A comprehensive diagram, colored (the Loop is highlighted in red) for greater visual effect, of the Plan ’s masterful and aesthetically compelling solution to the problem of congestion and proposal for the lakefront.

Slide 6

 

A more technical diagram of how Chicago’s wide variety of local and long distance rail lines might better serve the city, especially if new consolidated passenger terminals (seen in red) are built west (toward the top of the diagram) and south (toward the left of the diagram) of downtown. A key to the diagram is on the left side of the bottom of the slide.

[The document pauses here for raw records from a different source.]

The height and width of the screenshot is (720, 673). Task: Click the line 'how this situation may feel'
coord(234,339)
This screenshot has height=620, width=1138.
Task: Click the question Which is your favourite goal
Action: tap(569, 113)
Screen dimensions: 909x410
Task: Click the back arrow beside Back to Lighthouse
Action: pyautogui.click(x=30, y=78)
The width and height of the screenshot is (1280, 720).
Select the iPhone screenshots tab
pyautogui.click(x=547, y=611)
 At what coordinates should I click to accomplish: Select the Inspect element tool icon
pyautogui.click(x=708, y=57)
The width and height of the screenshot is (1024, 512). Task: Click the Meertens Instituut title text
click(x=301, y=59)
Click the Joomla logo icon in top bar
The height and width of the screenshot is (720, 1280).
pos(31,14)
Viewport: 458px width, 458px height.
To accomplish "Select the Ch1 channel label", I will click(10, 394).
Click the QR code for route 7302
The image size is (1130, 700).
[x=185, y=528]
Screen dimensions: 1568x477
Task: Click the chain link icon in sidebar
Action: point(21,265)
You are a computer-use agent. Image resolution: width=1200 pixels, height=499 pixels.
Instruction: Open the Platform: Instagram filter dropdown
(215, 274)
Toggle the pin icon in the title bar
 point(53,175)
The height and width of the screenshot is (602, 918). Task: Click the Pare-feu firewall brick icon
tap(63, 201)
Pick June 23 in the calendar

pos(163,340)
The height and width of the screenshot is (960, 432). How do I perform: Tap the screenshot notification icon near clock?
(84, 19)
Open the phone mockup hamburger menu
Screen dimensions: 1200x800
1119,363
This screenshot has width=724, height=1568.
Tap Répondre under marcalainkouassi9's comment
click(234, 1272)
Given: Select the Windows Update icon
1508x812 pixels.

It can be more easily read by using the zoom tool.

Slide 7

 

A depiction of how Congress Street might become what the planners called the east-west “Axis of Chicago,” a boulevard extending from Grant Park to the Civic Center and on to the western border of the city. It is possible to date this image with relative precision since Buckingham Fountain (1927) is visible, but the Shedd Aquarium (1929) has not yet been erected.

Slide 8

 

A bird’s-eye view, looking northwest, of the downtown, before the South Branch of the Chicago River was straightened at the end of the 1920s. The depiction of the buildings in the center of the city is far more accurate than those in Guerin's drawings in the Plan.

Slide 9

 

This slide shows how a widened Michigan Avenue, with the construction of a new bridge, can be transformed into a continuous boulevard that will open up the North Side to downtown and develop commercial real estate both north and south of the river.